When fetching for **all TREs** (no `tre` argument passed), each TRE is evaluated independently. Completed TREs are downloaded straight away while in-progress or terminated TREs are skipped without affecting the others. You can re-run `wb.fetch_outputs()` at any point and previously downloaded TREs will be overwritten and any that were not yet complete will be retried.

**Example — single TRE, completed**

```bash
INFO | Child task info: 945, status: Completed
INFO | Fetching token from keycloak...
INFO | Keycloak token fetched successfully
INFO | Exchanging bearer token for MinIO credentials via STS
INFO | MinIO client initialised
INFO | Found 2 result object(s) for task 945
INFO | Downloading result object: 945/acro_output_20260501_085731.zip
INFO | Downloaded -> output/Nottingham TRE 01/945/acro_output_20260501_085731.zip
INFO | Downloading result object: 945/output.json
INFO | Downloaded -> output/Nottingham TRE 01/945/output.json
```
If one or more results are not ready, either because they have terminated without releasing results (e.g., failed executor, cancelled task or rejected at egress) or they are still in progress, they will raise a warning and move on to the next task. Results for tasks which have been completed successfully will still be downloaded.

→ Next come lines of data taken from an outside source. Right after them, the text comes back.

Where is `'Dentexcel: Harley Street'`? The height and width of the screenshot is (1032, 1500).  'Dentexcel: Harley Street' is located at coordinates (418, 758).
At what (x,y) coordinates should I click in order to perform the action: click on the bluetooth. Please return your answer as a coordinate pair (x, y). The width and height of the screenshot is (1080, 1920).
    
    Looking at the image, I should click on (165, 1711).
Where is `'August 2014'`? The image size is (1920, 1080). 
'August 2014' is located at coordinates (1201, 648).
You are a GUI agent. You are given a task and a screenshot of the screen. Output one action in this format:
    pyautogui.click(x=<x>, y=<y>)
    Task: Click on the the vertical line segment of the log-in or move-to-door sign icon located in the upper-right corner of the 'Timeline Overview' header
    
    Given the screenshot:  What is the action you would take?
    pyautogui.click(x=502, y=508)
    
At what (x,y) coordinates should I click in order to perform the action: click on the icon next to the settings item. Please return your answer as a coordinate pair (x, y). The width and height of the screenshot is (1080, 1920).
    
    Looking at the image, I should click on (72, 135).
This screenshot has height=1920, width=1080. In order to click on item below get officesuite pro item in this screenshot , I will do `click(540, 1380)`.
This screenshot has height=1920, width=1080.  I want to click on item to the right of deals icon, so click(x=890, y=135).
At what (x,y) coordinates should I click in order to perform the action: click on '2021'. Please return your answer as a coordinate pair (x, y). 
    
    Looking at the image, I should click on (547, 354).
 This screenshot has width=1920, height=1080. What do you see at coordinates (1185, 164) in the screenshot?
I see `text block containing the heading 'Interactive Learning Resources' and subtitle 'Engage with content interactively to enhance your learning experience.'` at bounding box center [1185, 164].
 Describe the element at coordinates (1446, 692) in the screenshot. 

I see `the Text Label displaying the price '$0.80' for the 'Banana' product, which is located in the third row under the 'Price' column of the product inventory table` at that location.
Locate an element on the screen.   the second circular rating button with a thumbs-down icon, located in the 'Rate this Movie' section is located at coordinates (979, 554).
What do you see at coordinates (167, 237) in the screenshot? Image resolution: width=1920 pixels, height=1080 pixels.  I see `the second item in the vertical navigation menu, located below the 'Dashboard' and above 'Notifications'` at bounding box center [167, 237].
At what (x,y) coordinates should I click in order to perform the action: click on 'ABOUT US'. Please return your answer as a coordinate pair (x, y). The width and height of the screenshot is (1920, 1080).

## Example Implementation (Jupyter Notebook)

A fully working notebook is available alongside this guide ([workbench-example.ipynb](src/five_safes_tes_workbench/notebooks/workbench-example.ipynb))

It contains ready-to-run cells covering all four steps: 
- validation
- building a TES task using each template 
- submitting
- fetching results

It is the quickest way to get started and verify your setup end-to-end. For a deeper explanation of any method, parameter, or behavior, refer back to this user guide.